March 23, 2012
Day 27 by SD

On Hair

Serious face.I cut my bangs again today to be a little chunkier and a little straighter. My bangs have basically been swept to the side since early high school, when my mom still cut my hair and she accidentally trimmed too much by my face. Suddenly it was WOAH, okay, bangs now. Probably one of the best accidents of my life because honestly, I feel like I don’t look great without bangs these days. I believe the word my boyfriend used for it was “weird.” Anyway, I don’t know if you know, but this chunky thing is a big deal. 

There’s not a whole lot that can be done with smooth, straight Asian hair, so I guess bangs is as exciting as I get. I tried dying my hair a reddish brown a couple times in high school, and I must swear to never go back to that place. I look young with really short hair; my mom gave me an asymmetrical bob in elementary school and the memories still haunt me. Curling it is kind of a pain in the ass because it falls limp even with hairspray, and when it’s layered, it slips out of braids and other fun hairstyles so easily that it’s like WHY EVEN BOTHER.

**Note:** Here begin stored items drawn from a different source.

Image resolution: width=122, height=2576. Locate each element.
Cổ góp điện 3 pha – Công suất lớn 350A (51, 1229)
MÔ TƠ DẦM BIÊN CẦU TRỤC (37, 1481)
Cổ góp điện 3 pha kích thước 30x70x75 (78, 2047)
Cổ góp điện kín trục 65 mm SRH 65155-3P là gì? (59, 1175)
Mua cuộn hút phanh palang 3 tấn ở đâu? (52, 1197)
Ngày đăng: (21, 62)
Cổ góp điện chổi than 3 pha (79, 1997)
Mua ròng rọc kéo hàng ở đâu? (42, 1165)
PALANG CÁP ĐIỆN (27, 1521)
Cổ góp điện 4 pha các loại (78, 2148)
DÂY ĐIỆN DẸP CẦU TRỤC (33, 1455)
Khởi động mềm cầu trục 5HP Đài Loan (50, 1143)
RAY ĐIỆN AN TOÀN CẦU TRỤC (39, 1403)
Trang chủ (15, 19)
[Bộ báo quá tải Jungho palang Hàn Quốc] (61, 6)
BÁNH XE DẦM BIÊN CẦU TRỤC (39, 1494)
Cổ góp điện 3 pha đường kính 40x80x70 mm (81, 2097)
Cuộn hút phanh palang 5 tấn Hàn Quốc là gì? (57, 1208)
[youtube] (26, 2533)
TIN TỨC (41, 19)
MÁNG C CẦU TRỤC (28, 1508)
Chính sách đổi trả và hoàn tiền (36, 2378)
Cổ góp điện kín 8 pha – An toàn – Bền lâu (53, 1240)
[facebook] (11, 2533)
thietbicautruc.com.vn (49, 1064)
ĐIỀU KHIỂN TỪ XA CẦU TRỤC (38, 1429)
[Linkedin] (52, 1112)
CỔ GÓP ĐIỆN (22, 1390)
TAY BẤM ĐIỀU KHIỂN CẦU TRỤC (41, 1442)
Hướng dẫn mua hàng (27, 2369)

The whole idea that clever layering is the best you can do with Asian hair seemed to be confirmed the first time an Asian woman was on America’s Next Top Model. Tyra et al barely changed the model’s long, layered locks during the makeover process, and she was all “WTF? This is it? This is all you can do?” Which on one hand, whatever, you already have rockin’ locks grl, but on the other hand, you go on the show expecting to have Tyra Banks tell you how to be prettier during a mad makeover and then WOMP you coulda did what she did in your bathroom on a Friday night.

For Asian ladies, you’re basically always winning and always losing with your hair. So many stereotypes are attached to it, both ultra-positive and somewhat negative—I think that’s why I’ve thought so much about how to make mine different. The extent to which I’ve thought about hair has been richly documented by oral means (hehe), which basically means my friends and I have chit-chatted a lot. One friend suggested I ditch the sidesweep and go full on chunky straight bang. But for a long time, chunky straight bangs on an Asian woman signified FOBiness to me. It struck an image of someone who wasn’t quite up on America yet, emphasizing her Asianness. I said this to her even though I had seen beautiful, decidedly “Western”-dressing Asian women with chic chunky bangs. I couldn’t go through with it myself.

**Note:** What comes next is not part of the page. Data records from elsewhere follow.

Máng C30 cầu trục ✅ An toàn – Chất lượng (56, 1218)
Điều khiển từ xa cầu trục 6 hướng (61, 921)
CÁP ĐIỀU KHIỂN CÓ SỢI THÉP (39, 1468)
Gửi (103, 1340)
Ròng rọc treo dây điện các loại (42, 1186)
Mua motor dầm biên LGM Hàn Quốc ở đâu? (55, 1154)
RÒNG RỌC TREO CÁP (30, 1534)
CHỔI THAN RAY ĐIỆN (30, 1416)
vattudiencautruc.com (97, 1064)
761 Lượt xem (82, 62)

When I dyed my hair in high school, my friends told me I look Korean, because the stereotype is that Korean girls dye their hair lighter colors, not Chinese ones. And many Asians and Asian-Americans—not just women—will tell you that they try to fight looking so young for their age for various reasons. So I really can’t cut it too short, lest I look too young. But what if I grow it out too long? Will that make me look young too? Basically hair has always been my biggest daily branding weapon. It’s kind of a big deal.

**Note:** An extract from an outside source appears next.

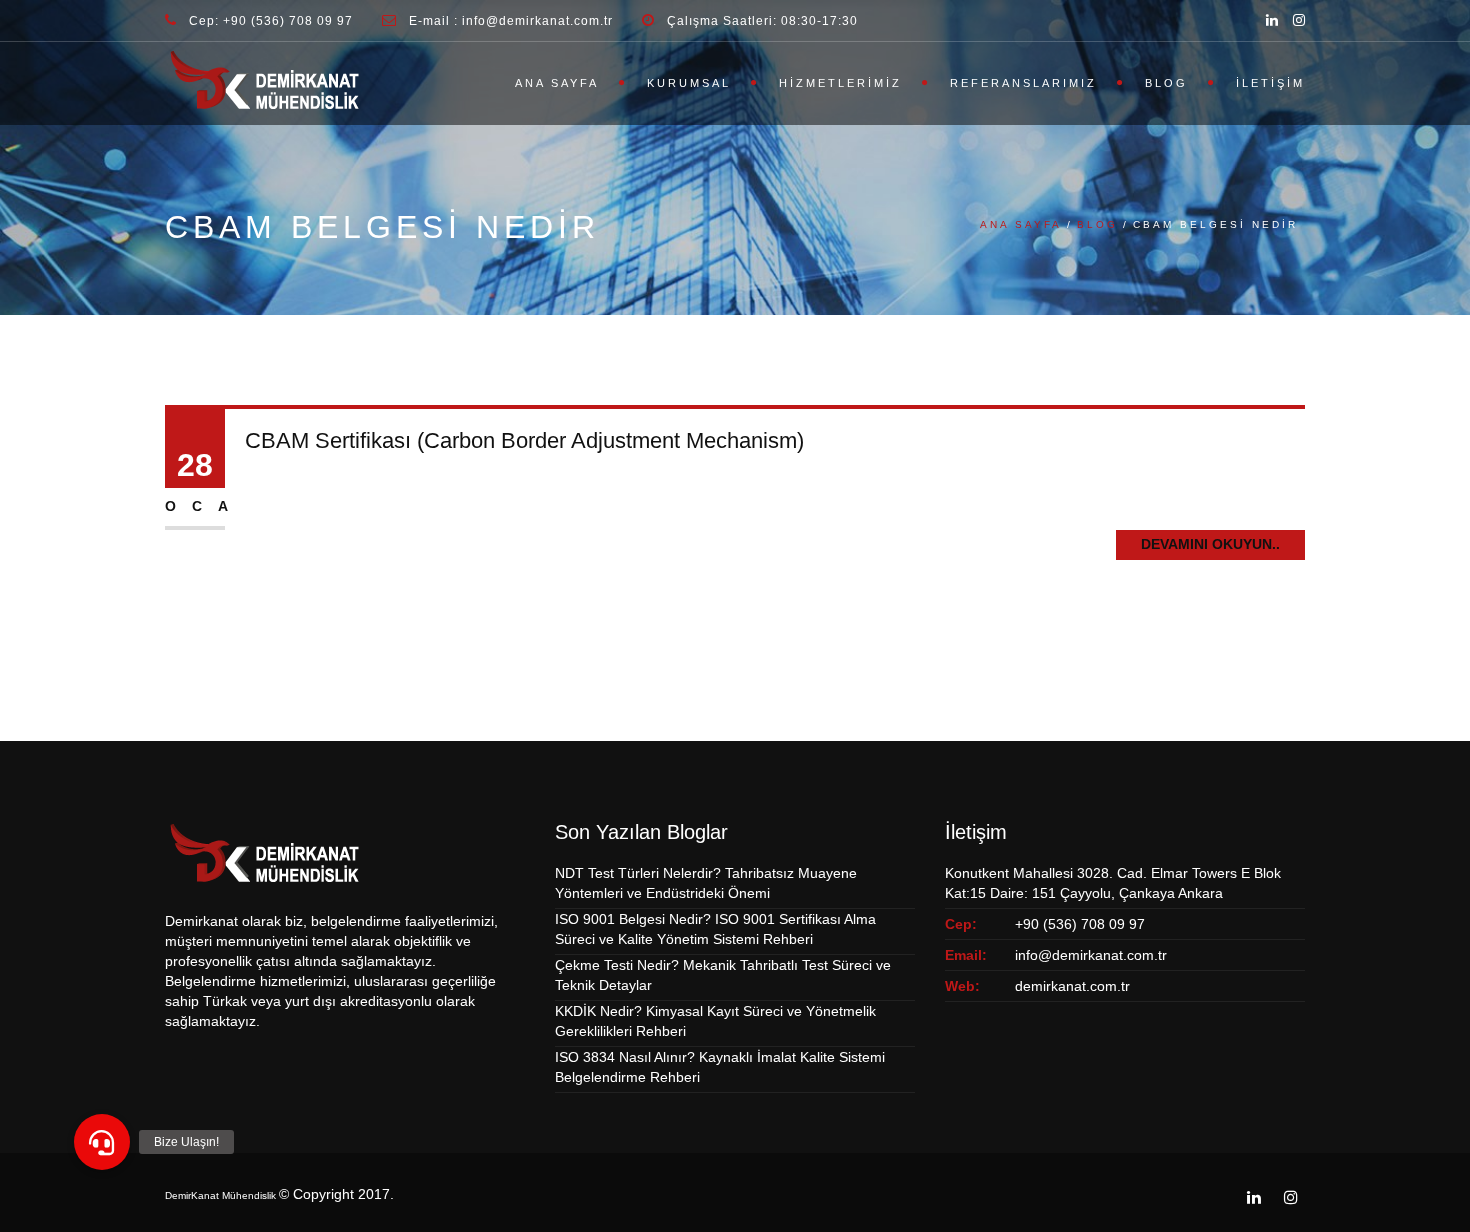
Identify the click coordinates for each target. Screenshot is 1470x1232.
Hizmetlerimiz (840, 83)
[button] (102, 1142)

Ultimately, you gotta hope that people look past your hair and see into your soul, or whatever Bono’s saying these days. My wonderful co-blogger BC is finally moving past her own internal debate about hair this weekend and taking a risk by chopping her long hair off into a posh—and Posh Spice?—bob. She has literally been talking to me about this since freshman year of college, so I am very proud that she’s finally going for it. On my end, finally snipping my obnoxiously long bangs into a chunky fringe was my personal hair branding change. It feels different, even if looks about the same.

And all things said, it’s just hair. It’ll grow out.